- Sri Lanka / India
- Dates: 17 July – 14 August 1993
- Captains: Arjuna Ranatunga / Mohammad Azharuddin

Test series
- Result: India won the 3-match series 1–0
- Most runs: Aravinda de Silva (266) / Vinod Kambli (249)
- Most wickets: Pramodya Wickramasinghe (6) / Anil Kumble (13)
- Player of the series: Aravinda de Silva (SL) and Manoj Prabhakar (Ind)

One Day International series
- Results: Sri Lanka won the 3-match series 2–1
- Most runs: Roshan Mahanama (116) / Mohammad Azharuddin (200)
- Most wickets: Pramodya Wickramasinghe (7) / Manoj Prabhakar (7)

= Indian cricket team in Sri Lanka in 1993 =

International cricket tour

The Indian cricket team toured Sri Lanka from 12 July to 14 August 1993. The tour began with a first-class fixture against Sri Lanka Board President's XI and ended with the final ODI game. In all, it consisted of one first-class game, and three Test and One Day Internationals (ODIs) each.
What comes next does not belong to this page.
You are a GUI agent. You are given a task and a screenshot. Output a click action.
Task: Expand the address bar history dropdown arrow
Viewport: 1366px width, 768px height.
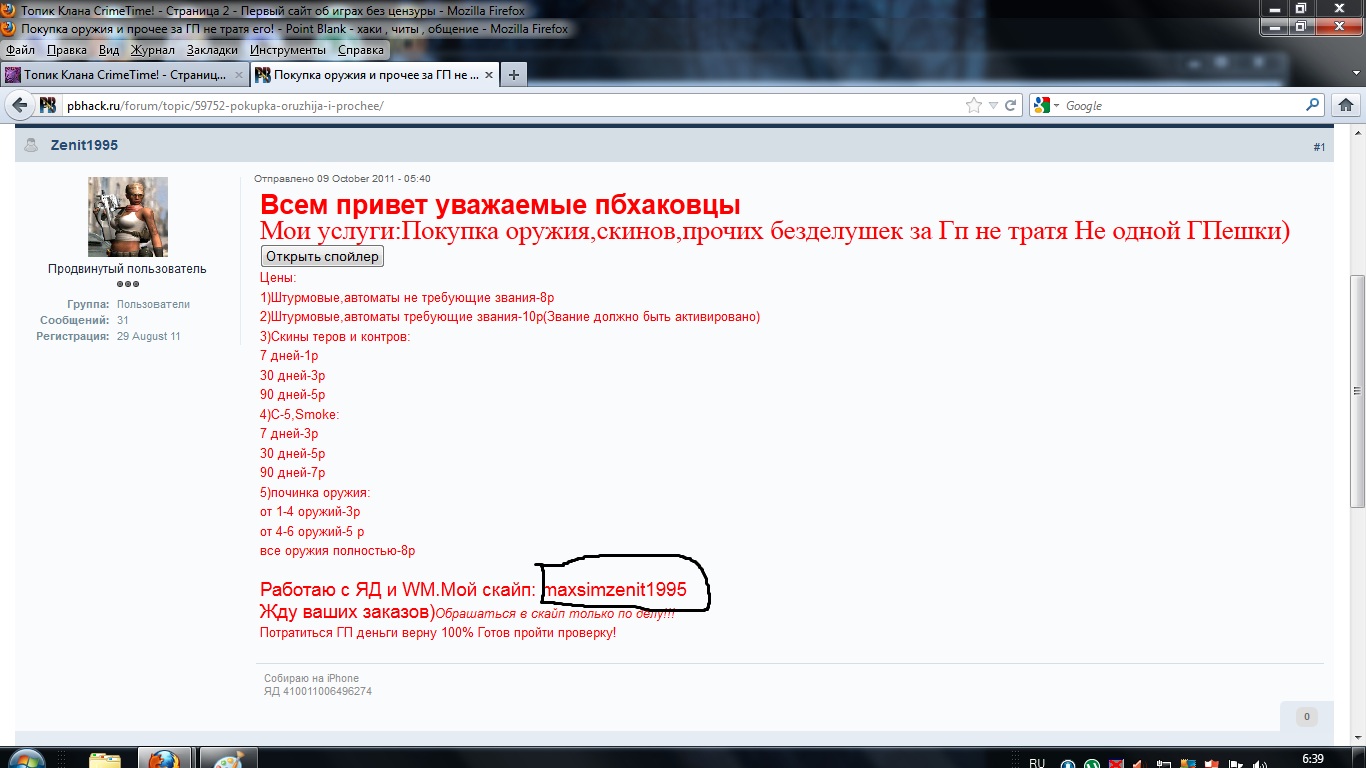click(993, 105)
India beat Sri Lanka 1–0 in the Test series and lost 2–1 in the ODI series. Sri Lanka's Aravinda de Silva scored a total of 266 runs in the Test series and was named the Player of the Series alongside India's Manoj Prabhakar. India's Anil Kumble picked up 13 wickets and was the highest wicket-taker in the series. In the ODI series, India's Mohammad Azharuddin top-scored with 200 runs, and Prabhakar and Sri Lanka's Pramodya Wickramasinghe with seven wickets each were the highest wicket-takers.

==Squads==

| India |
|---|
| Mohammad Azharuddin (c); Sachin Tendulkar (vc); Vinod Kambli; Praveen Amre; Woorkeri Raman; Navjot Singh Sidhu; Ajay Sharma; Kapil Dev; Manoj Prabhakar; Salil Ankola; Javagal Srinath; Anil Kumble; Venkatapathy Raju; Rajesh Chauhan; Vijay Yadav; Kiran More; |

==One Day Internationals (ODIs)==

Sri Lanka won the series 2–1.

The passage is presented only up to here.